Judy: 10:28 It’s very hard for us to change. All of us. Teachers get set in their ways. This is how they learned it during student teaching. This is how they did it before and gosh darn it, I’m going to, you know, keep doing it. Even when it’s not working. So by going through this course – and it’s like a double barrel, it’s the philosophy and it’s also many, many, many strategies and I think hopefully by the end they realize that even if at first they weren’t buying into the concept of self responsibility, just by seeing how the strategies work hand in hand, I think it does cause that paradigm shift I was talking about before. I mean just follow the – you don’t even have to buy into it.
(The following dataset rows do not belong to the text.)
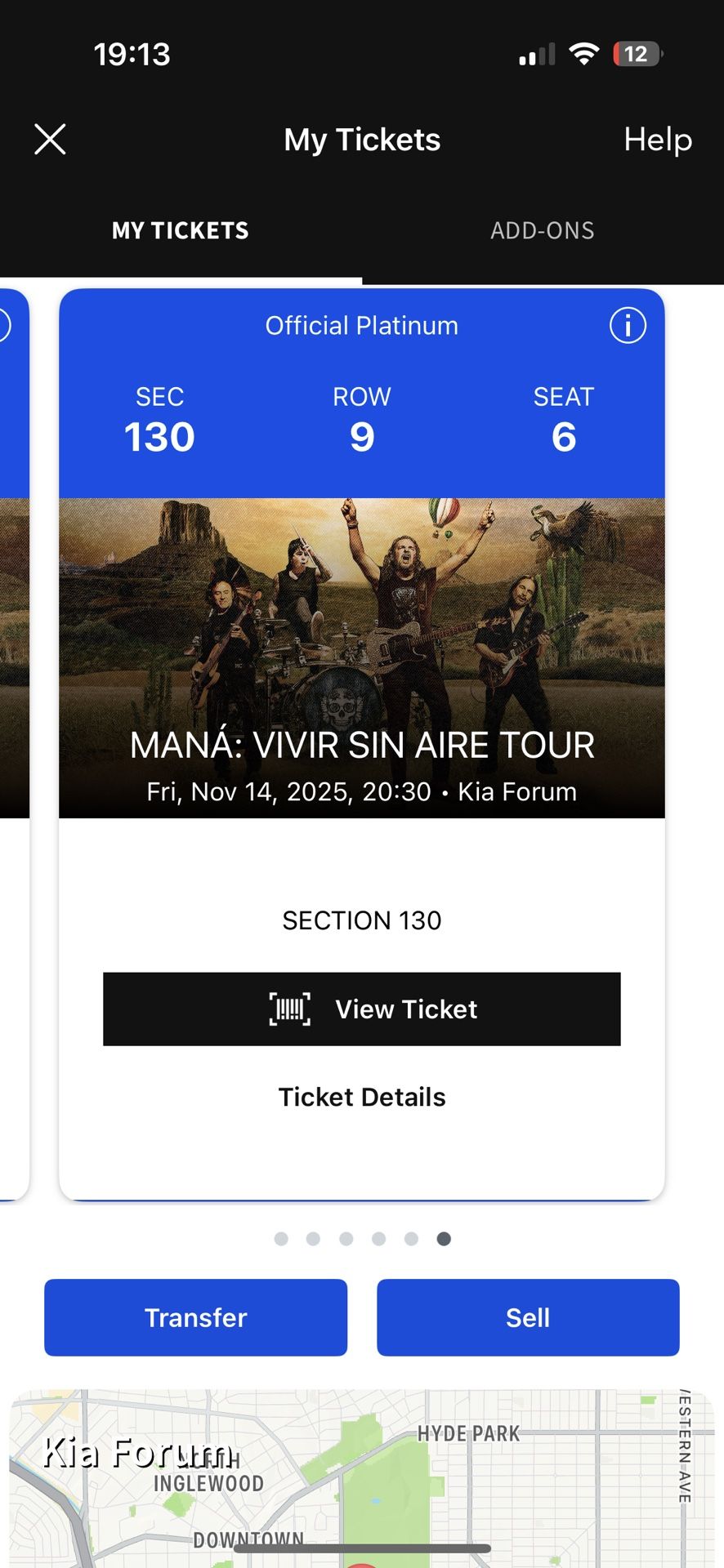This screenshot has width=724, height=1568.
Task: Tap SECTION 130 label on the ticket
Action: [x=362, y=920]
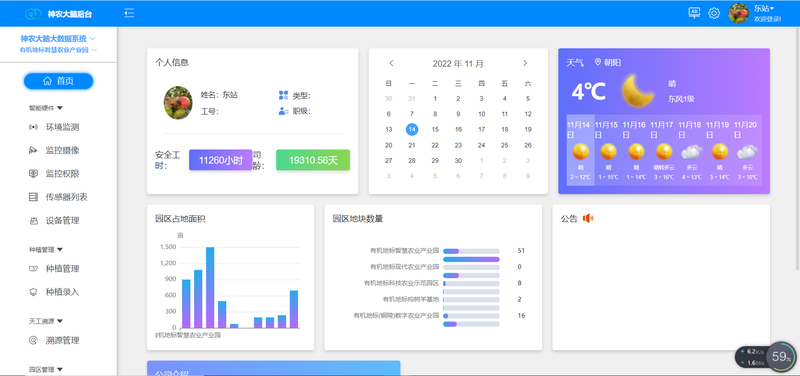Click the 有机地标智慧农业产业园 progress bar
Screen dimensions: 800x376
click(x=471, y=251)
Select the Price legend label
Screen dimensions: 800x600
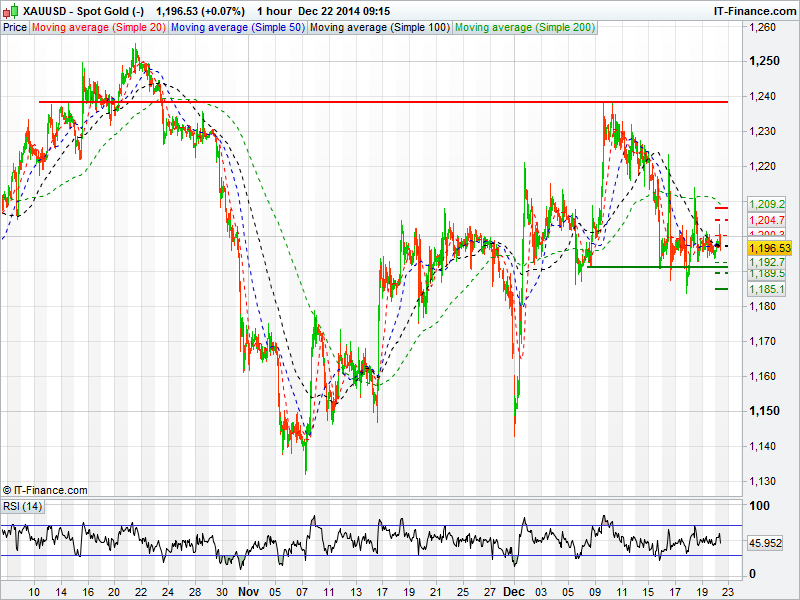15,28
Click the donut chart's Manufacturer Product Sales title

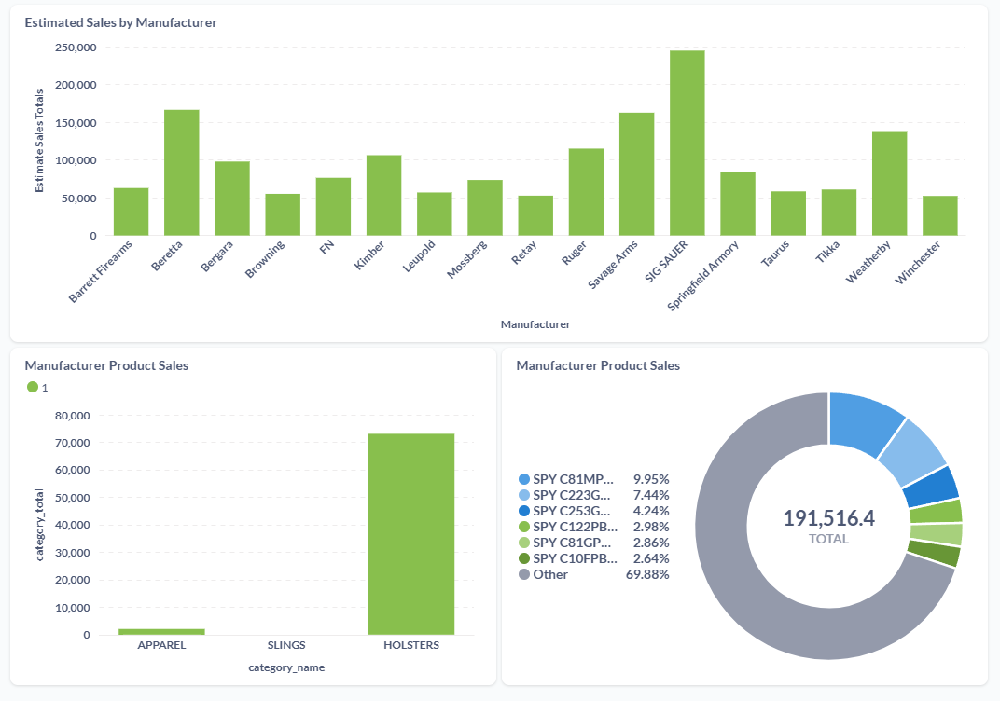pos(597,365)
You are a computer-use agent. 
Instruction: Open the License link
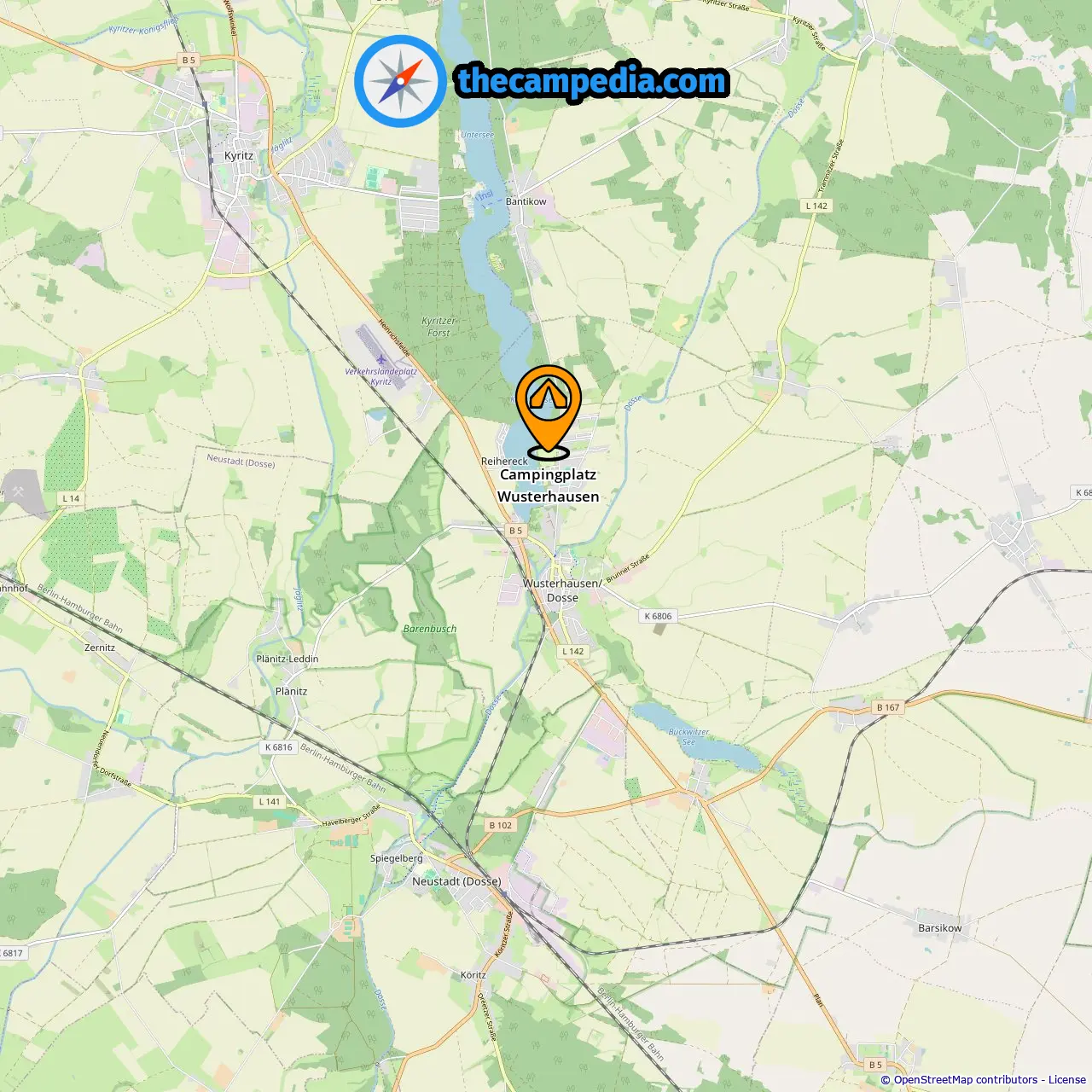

Just follow these strategies and you will see success and then maybe you’ll realize, wow, I can let go of a little bit of the control.

Judy: 11:17 I think that’s what’s hard. A lot of teachers are really afraid of giving up control. And if they allow students to be responsible students – the decisions, I mean, you know, I have to have my rules, I have to have my ways that I do things. And once they see that the more power and power is a word used in the course too. The more power you give up, the more empowered the students become. You can relax the little bit because you’re going to see that it’s going to work because they’re invested in what they use that power to do.

Steve: 11:51 So the teacher’s job becomes easier as the students take more responsibility.

Judy: 11:58 You know, work smarter, not harder I think is one of the expressions. Not from this course, but you know it’s true. I mean I often think of how, you know, things are going along, teacher’s teaching and then suddenly there’s a crisis, a fire drill. Somebody falls in the classroom and certain kids take over maybe the kid in the back of the room that you never would have expected and they just know what to do and they handle it and they grab this kid or do that or may run to the office and do what has to be done and it’s like, wow. If those kind of moments could be incorporated into the classroom day where you’re really reaching everybody’s strengths and allowing them to make more choices and just be involved in investing in the classroom community, whether it’s creating the roles, helping to monitor the rules, working with each other, it’s so much easier for the teacher who can then get back to the business of teaching.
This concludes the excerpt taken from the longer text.